OpenNavMap: Structure-Free Topometric Mapping via Large-Scale Collaborative Localization

Published 18 Jan 2026 in cs.RO and cs.CV | (2601.12291v1)

Abstract: Scalable and maintainable map representations are fundamental to enabling large-scale visual navigation and facilitating the deployment of robots in real-world environments. While collaborative localization across multi-session mapping enhances efficiency, traditional structure-based methods struggle with high maintenance costs and fail in feature-less environments or under significant viewpoint changes typical of crowd-sourced data. To address this, we propose OPENNAVMAP, a lightweight, structure-free topometric system leveraging 3D geometric foundation models for on-demand reconstruction. Our method unifies dynamic programming-based sequence matching, geometric verification, and confidence-calibrated optimization to robust, coarse-to-fine submap alignment without requiring pre-built 3D models. Evaluations on the Map-Free benchmark demonstrate superior accuracy over structure-from-motion and regression baselines, achieving an average translation error of 0.62m. Furthermore, the system maintains global consistency across 15km of multi-session data with an absolute trajectory error below 3m for map merging. Finally, we validate practical utility through 12 successful autonomous image-goal navigation tasks on simulated and physical robots. Code and datasets will be publicly available in https://rpl-cs-ucl.github.io/OpenNavMap_page.

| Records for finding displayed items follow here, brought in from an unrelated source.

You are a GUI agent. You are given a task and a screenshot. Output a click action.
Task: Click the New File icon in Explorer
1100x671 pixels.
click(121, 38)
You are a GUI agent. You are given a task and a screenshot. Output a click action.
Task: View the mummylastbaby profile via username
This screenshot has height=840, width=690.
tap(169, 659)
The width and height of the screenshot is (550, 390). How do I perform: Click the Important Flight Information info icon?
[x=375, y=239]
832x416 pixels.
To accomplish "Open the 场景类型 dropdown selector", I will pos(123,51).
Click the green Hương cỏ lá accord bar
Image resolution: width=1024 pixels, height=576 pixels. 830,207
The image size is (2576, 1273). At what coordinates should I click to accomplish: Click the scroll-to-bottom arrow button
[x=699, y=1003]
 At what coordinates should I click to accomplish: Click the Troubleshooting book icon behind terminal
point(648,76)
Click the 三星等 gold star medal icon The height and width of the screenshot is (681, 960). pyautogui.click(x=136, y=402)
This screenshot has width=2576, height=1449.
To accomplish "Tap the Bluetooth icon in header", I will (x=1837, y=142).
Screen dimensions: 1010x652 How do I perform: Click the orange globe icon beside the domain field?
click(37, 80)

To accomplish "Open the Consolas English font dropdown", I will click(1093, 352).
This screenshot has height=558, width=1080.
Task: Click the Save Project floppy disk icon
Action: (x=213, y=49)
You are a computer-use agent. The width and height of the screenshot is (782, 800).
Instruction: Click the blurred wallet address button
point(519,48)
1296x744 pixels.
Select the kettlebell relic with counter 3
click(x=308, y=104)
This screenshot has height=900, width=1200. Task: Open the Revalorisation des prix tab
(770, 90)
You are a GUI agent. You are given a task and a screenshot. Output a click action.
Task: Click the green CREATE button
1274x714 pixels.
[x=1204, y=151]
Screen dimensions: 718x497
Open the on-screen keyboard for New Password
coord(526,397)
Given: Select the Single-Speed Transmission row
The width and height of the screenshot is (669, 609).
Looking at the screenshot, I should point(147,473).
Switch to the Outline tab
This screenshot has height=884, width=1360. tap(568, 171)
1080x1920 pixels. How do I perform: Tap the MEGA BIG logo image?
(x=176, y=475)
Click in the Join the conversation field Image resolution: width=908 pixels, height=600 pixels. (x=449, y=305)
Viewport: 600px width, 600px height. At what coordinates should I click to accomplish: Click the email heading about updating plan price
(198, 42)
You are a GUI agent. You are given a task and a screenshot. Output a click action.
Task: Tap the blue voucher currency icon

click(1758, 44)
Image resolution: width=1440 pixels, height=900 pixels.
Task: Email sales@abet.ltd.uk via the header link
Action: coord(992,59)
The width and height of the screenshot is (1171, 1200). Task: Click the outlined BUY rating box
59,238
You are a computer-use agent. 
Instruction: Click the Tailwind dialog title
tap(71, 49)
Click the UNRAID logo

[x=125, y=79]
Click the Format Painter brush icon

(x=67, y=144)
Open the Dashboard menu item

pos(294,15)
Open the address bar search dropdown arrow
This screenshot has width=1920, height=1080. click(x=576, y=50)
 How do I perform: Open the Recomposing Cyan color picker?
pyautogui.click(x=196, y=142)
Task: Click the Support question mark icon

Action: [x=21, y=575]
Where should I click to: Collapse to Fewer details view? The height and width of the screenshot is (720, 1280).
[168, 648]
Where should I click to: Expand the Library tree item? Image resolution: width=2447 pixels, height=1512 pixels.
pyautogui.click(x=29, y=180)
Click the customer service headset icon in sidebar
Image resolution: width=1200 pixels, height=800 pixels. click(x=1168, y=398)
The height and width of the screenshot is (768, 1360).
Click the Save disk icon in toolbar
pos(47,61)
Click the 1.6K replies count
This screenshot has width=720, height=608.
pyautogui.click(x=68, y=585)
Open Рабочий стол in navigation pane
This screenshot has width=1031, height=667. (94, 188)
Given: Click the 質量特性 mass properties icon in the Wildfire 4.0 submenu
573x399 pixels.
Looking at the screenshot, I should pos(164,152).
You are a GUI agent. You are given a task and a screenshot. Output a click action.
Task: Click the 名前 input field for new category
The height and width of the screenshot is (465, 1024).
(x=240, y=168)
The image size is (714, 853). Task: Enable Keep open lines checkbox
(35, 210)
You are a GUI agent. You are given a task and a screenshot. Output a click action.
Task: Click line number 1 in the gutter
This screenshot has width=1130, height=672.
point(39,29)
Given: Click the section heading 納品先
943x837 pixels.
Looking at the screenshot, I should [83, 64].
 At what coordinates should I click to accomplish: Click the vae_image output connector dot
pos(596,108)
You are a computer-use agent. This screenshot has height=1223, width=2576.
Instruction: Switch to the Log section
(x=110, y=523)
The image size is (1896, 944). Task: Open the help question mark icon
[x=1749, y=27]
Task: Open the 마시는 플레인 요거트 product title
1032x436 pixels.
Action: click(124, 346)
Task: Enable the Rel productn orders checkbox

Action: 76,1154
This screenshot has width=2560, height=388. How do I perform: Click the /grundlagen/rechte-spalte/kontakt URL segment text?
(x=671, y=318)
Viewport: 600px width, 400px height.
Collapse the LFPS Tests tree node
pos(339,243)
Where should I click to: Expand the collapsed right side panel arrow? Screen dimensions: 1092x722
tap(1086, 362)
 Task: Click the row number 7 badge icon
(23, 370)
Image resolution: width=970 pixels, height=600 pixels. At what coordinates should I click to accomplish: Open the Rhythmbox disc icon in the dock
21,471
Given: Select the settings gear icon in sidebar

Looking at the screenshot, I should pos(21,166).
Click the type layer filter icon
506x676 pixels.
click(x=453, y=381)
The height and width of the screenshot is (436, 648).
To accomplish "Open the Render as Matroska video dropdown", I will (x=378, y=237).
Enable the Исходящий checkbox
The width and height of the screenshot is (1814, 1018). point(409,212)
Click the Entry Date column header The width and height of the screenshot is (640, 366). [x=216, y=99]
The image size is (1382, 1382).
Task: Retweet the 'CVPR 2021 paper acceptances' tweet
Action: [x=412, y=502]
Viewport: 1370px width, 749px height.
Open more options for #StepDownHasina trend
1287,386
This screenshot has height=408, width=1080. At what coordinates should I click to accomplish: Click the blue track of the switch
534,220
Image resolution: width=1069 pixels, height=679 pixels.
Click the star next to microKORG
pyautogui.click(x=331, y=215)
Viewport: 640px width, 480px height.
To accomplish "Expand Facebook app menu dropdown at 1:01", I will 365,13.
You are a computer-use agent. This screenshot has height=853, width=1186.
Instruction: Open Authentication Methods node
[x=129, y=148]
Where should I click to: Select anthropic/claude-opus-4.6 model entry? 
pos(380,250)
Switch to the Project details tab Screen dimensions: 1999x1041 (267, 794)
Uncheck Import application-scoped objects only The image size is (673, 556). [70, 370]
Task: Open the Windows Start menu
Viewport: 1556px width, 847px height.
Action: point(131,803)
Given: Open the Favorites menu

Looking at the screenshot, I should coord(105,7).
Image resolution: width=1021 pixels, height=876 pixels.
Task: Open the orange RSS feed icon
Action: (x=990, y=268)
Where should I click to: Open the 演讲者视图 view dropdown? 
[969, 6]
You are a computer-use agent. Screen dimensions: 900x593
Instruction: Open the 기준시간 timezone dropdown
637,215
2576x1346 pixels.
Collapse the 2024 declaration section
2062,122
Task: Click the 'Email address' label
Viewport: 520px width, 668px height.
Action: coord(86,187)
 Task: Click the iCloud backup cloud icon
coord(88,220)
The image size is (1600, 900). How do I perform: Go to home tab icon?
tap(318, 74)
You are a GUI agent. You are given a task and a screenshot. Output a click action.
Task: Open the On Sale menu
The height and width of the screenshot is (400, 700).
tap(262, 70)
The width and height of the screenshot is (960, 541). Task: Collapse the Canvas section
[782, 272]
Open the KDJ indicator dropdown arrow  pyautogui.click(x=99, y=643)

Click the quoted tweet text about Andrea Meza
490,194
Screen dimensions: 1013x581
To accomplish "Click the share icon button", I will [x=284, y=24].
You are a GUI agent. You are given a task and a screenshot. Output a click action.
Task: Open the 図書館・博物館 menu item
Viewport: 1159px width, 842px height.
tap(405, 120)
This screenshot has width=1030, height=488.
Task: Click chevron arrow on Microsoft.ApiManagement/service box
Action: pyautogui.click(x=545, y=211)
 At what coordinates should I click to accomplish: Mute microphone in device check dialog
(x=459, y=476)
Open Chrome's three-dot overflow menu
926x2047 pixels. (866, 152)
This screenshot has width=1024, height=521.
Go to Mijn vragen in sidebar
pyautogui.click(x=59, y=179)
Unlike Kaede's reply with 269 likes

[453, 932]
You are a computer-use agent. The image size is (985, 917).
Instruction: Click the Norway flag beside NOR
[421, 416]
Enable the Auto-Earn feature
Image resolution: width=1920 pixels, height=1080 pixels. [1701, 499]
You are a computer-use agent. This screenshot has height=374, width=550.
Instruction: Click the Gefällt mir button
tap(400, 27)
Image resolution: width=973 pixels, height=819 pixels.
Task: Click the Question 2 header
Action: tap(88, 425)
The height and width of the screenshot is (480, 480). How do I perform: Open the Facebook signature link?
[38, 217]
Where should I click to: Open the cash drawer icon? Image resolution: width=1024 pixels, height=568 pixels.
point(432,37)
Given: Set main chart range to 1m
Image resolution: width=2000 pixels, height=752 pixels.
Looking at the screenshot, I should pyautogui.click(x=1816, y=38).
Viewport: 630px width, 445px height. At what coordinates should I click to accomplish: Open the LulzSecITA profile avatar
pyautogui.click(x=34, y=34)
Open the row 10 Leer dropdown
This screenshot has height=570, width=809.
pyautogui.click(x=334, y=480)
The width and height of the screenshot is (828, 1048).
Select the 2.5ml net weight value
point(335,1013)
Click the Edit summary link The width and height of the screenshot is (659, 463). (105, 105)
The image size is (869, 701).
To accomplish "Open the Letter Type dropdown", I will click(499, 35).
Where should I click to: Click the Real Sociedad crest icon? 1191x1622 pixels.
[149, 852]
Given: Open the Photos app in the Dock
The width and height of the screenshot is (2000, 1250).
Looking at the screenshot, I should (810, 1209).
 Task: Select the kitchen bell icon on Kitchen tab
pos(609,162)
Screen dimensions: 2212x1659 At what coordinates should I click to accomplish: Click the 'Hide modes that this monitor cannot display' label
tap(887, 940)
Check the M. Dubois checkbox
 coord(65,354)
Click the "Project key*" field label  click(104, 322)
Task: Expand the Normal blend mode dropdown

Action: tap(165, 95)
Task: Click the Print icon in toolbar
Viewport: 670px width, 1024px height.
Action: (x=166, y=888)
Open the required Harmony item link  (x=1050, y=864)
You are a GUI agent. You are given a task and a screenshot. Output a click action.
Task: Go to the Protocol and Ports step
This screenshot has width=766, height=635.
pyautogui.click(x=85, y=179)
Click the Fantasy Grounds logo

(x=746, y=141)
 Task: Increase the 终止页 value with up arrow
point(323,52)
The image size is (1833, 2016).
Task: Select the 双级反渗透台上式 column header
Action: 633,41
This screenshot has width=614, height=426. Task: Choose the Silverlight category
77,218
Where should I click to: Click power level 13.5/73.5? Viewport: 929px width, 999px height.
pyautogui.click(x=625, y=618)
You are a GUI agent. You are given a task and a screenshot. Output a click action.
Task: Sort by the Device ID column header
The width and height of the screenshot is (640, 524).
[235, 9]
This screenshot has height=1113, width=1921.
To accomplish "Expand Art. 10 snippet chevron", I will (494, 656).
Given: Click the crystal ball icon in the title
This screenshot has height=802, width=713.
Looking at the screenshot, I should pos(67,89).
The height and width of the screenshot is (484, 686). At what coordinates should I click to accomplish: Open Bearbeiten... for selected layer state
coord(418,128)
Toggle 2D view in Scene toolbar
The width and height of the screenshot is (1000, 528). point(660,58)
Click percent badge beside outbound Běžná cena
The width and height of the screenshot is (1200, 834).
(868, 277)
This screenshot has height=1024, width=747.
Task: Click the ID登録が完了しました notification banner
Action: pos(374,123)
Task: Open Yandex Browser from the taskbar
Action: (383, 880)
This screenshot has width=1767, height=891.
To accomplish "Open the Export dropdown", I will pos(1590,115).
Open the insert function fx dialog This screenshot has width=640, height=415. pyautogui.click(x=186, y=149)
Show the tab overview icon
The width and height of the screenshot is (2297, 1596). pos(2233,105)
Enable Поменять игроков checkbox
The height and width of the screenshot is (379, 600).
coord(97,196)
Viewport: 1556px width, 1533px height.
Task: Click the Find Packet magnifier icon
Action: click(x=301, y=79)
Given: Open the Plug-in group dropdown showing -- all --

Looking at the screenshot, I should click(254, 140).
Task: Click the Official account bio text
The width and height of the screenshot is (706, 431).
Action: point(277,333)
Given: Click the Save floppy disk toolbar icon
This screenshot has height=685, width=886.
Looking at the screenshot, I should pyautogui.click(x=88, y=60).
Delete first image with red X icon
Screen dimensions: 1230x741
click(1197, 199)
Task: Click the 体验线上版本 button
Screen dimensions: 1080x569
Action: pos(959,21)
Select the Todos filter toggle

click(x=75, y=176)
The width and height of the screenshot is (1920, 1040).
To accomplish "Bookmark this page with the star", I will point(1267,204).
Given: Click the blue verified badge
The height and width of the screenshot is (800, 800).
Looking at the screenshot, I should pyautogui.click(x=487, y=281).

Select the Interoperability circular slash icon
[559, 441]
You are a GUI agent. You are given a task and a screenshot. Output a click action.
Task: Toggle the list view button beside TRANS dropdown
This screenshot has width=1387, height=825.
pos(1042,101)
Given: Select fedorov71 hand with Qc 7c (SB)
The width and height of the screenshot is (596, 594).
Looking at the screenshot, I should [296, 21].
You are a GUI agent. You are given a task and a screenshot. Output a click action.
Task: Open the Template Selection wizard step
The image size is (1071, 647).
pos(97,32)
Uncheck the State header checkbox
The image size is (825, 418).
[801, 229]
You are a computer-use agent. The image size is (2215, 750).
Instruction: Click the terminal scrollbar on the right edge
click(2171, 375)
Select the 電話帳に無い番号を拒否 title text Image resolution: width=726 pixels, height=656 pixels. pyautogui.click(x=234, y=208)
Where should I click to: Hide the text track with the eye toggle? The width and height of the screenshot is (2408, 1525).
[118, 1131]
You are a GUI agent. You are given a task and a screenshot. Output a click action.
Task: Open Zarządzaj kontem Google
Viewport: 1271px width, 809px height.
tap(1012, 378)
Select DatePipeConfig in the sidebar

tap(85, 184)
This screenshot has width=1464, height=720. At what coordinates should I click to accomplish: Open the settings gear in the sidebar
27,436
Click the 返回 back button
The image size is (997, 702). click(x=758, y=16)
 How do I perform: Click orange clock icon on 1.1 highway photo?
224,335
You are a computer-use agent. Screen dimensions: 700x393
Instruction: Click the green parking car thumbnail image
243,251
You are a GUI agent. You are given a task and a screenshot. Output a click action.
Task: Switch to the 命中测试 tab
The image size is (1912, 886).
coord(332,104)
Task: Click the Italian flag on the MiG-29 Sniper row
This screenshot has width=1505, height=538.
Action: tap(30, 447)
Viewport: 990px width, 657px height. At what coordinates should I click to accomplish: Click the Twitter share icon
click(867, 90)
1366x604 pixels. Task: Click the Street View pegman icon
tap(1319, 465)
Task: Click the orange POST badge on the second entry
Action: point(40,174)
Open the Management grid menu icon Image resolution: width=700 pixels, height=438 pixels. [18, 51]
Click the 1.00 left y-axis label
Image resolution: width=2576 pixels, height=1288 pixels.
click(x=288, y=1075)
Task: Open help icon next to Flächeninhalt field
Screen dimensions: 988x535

Abstract PDF Upgrade to Chat

Summary

The paper proposes a novel mapping approach that leverages foundation models and hierarchical graphs to achieve robust, scalable localization.
It integrates dynamic programming-based sequence matching with confidence-calibrated metric optimization for accurate cross-device mapping.
Empirical results demonstrate sub-meter accuracy and an order-of-magnitude reduction in storage compared to traditional structure-based maps.

OpenNavMap: A Structure-Free Topometric Mapping System for Large-Scale Collaborative Localization

Introduction and Motivation

OpenNavMap addresses critical scalability and robustness limitations in large-scale visual navigation (VNav) by proposing a structure-free, topometric mapping paradigm tailored for collaborative, cross-device multi-session mapping. Unlike conventional structure-based approaches, which maintain explicit and dense 3D reconstructions for localization, OpenNavMap utilizes the representational power of 3D geometric foundation models (GFMs) to perform on-demand inference of scene geometry and camera parameters, leveraging a lightweight graph structure where nodes store RGB images and associated visual/topometric metadata.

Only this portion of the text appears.